The council "will continue to explore the feasibility of designing an industry-wide system for evaluating the safety, efficacy and claims for herbal products and other dietary supplements," Cordaro stated. He remarked that CRN previously has "worked with FDA and others to establish dosage limits for vitamin and mineral supplements," declaring: "We will apply the successful CRN methods to herbal and botanical supplements and we will produce a CRN herbal agenda."

CRN concurred with UNPA, NNFA and AHPA in arguing against the creation of a new statutory or regulatory category for herbal categories. The group believes that the existing laws provide for structure/function claims and "well-substantiated" therapeutic claims.

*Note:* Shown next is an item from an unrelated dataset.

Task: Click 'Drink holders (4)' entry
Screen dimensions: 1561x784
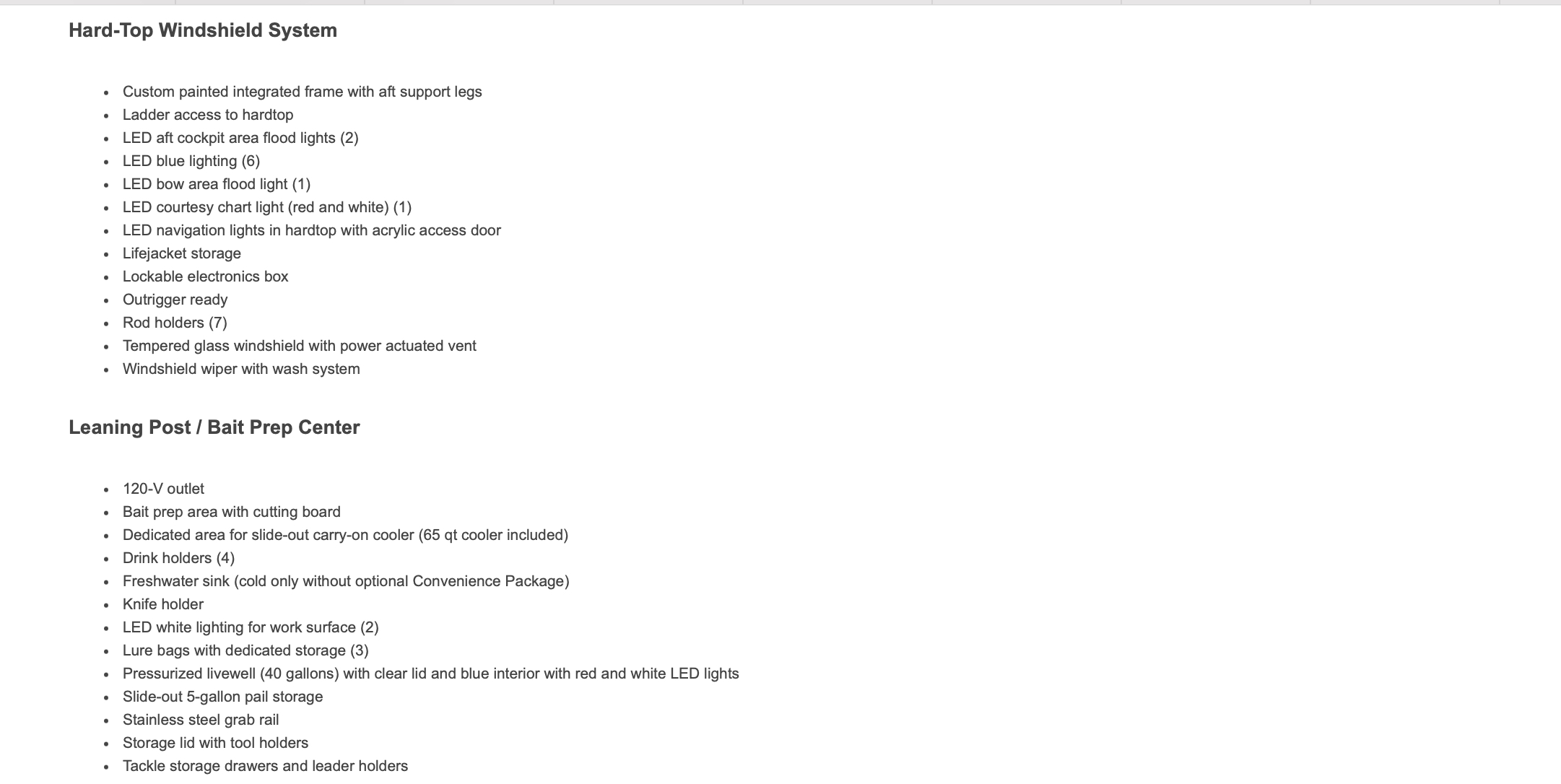Action: click(x=178, y=558)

"DSHEA, enacted only a little more than two years ago and just now beginning to be fully implemented, should be given a chance to work for all dietary supplements as foods, including herbs and other botanicals, before any changes are considered," Cordaro said. "Specifically, we believe it is premature to conclude that the existing statutory scheme...cannot accommodate legitimate claims and the provision of useful information to consumers."

CRN "believes that DSHEA provides an important and useful basis for making structure/function claims...[and] that FDA should be pressed to provide a more meaningful opportunity to make truthful health claims," Cordaro said. The group also maintains that "the drug provisions of the FD&C Act, appropriately applied, can provide for approval of well-substantiated therapeutic claims for herbal products for which medical uses have been established and accepted by experts for many years."

The Nonprescription Drug Manufacturers Association, in written comments to the commission, argues that "DSHEA does not make allowances for dietary supplements, including herbals, to bear therapeutic claims." The association asserts that "if such products bear structure/function claims, they should be considered dietary supplements. If these products bear therapeutic claims, they should be considered drugs."

The "major hurdle" for complying with DSHEA, NDMA said, is the definition of the difference between a statement of nutritional support and a therapeutic claim, the interpretation of which "is not clear-cut." NDMA recommends that the commission clarify the definition, noting that "the composition and the administration of the commission are such that this process and review could be accomplished in a timely manner and clarify the regulatory boundaries for both manufacturers and FDA to speed the full implementation of DSHEA."